Politica e Potere
"Città dei mestieri", la Gestione chiede approfondimenti e rinvia il dossier alla seduta parlamentare di settembre
Il Gran Consiglio dovrebbe decidere sull’acquisto in proprietà per piani dello stabile eVita per la somma di 12,6 milioni di franchi. Uno stabile in cui il Governo intende insediare la futura Città dei mestieri, l’Istituto di Formazione continua e la sezione della Logistica
foto: TiPress/Pablo Gianinazzi
BELLINZONA - Dopo i dubbi sollevati dal PPD e ripresi dalla Lega, con la rinuncia del relatore del messaggio, Fabio Badasci, oggi la Commissione parlamentare della gestione ha deciso di rinviare a settembre la decisione sul dossier “Città dei mestieri”.

Il Gran Consiglio dovrebbe decidere sull’acquisto in proprietà per piani dello stabile eVita per la somma di 12,6 milioni di franchi. Uno stabile in cui il Governo intende insediare la futura Città dei mestieri, l’Istituto di Formazione continua e la sezione della Logistica.

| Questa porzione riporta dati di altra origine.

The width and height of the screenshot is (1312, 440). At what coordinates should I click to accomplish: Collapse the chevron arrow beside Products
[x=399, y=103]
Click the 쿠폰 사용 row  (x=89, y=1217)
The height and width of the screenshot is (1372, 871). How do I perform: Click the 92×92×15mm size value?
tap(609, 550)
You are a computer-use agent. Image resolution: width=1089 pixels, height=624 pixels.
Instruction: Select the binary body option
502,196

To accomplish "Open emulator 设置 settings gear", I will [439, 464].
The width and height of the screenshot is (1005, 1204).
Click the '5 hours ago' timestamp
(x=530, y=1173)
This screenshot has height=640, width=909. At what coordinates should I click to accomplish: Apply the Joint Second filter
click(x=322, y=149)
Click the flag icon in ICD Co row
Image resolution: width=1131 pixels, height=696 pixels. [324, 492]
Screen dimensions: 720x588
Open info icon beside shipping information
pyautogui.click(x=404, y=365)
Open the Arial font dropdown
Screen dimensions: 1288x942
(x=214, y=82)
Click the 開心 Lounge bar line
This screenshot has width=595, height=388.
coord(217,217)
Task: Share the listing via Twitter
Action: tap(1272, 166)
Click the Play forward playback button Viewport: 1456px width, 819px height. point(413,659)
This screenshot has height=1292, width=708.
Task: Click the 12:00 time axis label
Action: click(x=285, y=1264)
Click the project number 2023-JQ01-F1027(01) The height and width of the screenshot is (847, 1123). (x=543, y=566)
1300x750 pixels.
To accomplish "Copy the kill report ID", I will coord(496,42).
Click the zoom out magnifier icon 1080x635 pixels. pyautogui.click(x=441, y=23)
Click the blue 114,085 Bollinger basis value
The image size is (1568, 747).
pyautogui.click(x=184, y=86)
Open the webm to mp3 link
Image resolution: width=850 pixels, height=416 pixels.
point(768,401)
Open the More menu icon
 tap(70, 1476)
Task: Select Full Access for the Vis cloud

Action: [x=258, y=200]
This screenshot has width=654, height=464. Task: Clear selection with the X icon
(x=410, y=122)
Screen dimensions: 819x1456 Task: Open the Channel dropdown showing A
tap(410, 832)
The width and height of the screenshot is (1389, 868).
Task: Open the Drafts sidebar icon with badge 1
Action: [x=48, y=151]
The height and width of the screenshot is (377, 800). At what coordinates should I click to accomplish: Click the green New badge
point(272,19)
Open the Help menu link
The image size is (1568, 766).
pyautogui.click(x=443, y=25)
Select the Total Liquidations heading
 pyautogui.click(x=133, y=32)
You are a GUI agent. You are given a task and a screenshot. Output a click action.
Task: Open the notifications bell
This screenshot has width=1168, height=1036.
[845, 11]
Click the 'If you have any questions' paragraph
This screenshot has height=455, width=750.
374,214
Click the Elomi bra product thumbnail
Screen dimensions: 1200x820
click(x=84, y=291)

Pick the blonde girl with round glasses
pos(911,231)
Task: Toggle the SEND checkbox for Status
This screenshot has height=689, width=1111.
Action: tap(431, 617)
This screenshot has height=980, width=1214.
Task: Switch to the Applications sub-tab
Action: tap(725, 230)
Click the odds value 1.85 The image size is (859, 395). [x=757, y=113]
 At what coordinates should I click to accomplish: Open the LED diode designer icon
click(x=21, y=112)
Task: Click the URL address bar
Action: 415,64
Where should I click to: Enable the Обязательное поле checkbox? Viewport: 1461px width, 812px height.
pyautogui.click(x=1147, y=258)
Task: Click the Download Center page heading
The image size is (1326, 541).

Un’operazione immobiliare effettuata senza concorso, che ieri è stata criticata anche dalla Conferenza delle associazioni tecniche per una possibile violazione della Legge sulle commesse pubbliche. Più perizie sono state commissionate, ma al termine della riunione della commissione parlamentare, scrive la RSI, è stato sottolineato che “sono necessari nuovi approfondimenti”.

Tutto rinviato a dopo l’estate, dunque e messaggio stralciato dall’ordine del giorno di settimana prossima.